Ford revealed that it is testing technology in its headlights that knows what turns in front of it, so it can adequately adapt the beam.
Headlights that change their beam angle depending on where the wheel is turning have been around for a few years now, while Ford itself has been a pioneer in reading road signs and lane markings as signals of where the road is heading.
However, Blue Oval now says engineers from Ford Research and Advanced Engineering Europe are working on a new technology that uses real-time location data to see the road ahead.
It claims this allows the vehicle to have a beam angle toward a corner even before the driver sees it, illuminating any road hazards or vulnerable road users early on.

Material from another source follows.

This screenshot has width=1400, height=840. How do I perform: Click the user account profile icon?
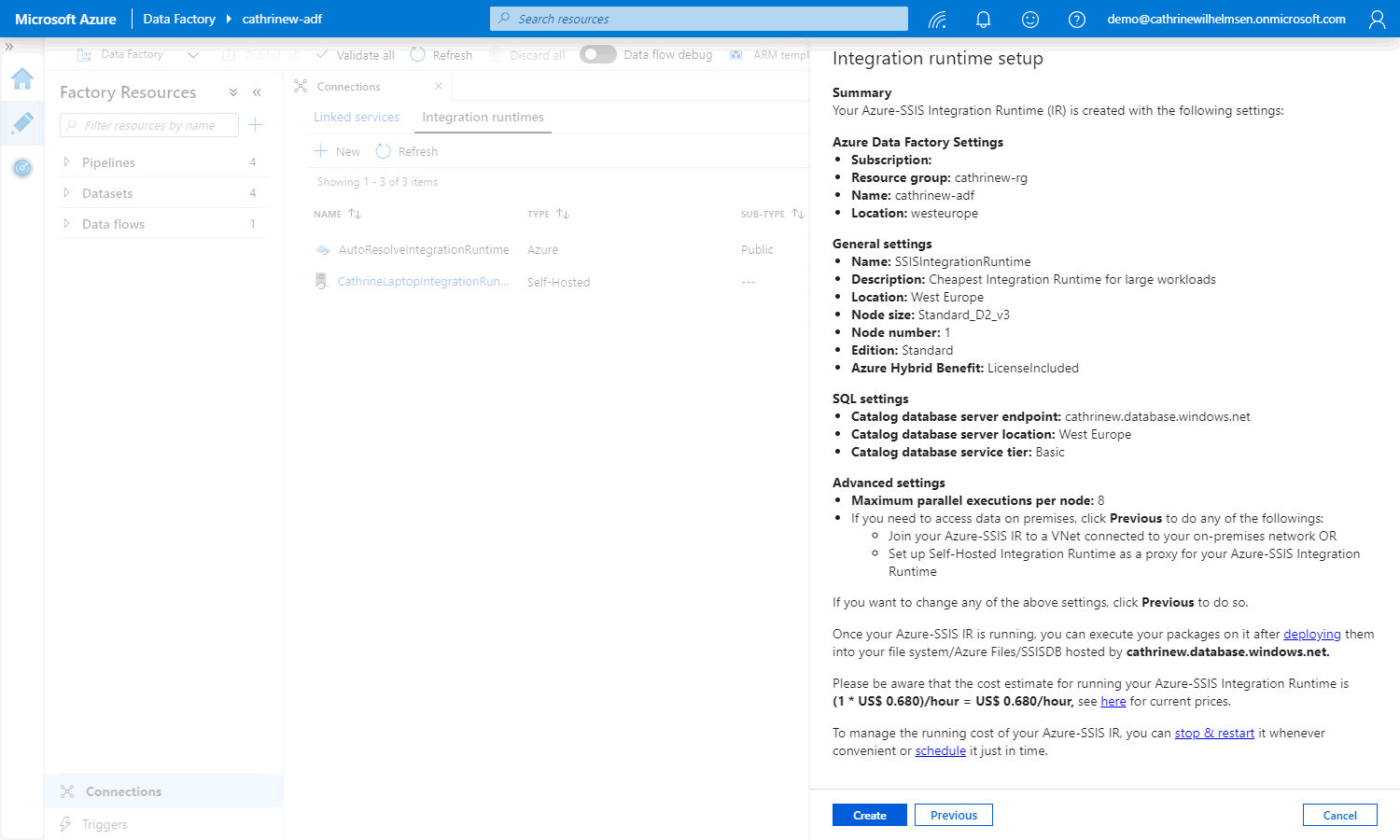1377,20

This is accomplished by combining GPS data and detailed mapping technology to precisely identify bends in the road ahead. The computer algorithm calculates the speed and course of the vehicle so that it can adjust the headlights appropriately.
All this is accomplished by using the data to create a “digital twin” of the driver’s environment, with accurate simulations of where the light falls to determine how best to illuminate the road ahead.
If there is no data available on a particular stretch of road, it will revert to using the onboard cameras and guidance inputs to determine where to bend the light.
“The predictive lighting technology we’re developing now means that one day driving in the dark can be as simple as just following the headlights,” said Michael Coher, a lighting research engineer at European Ford.
“This new map and location based system is the next step in our endeavor to make driving at night not as difficult or cumbersome as it is during the day.”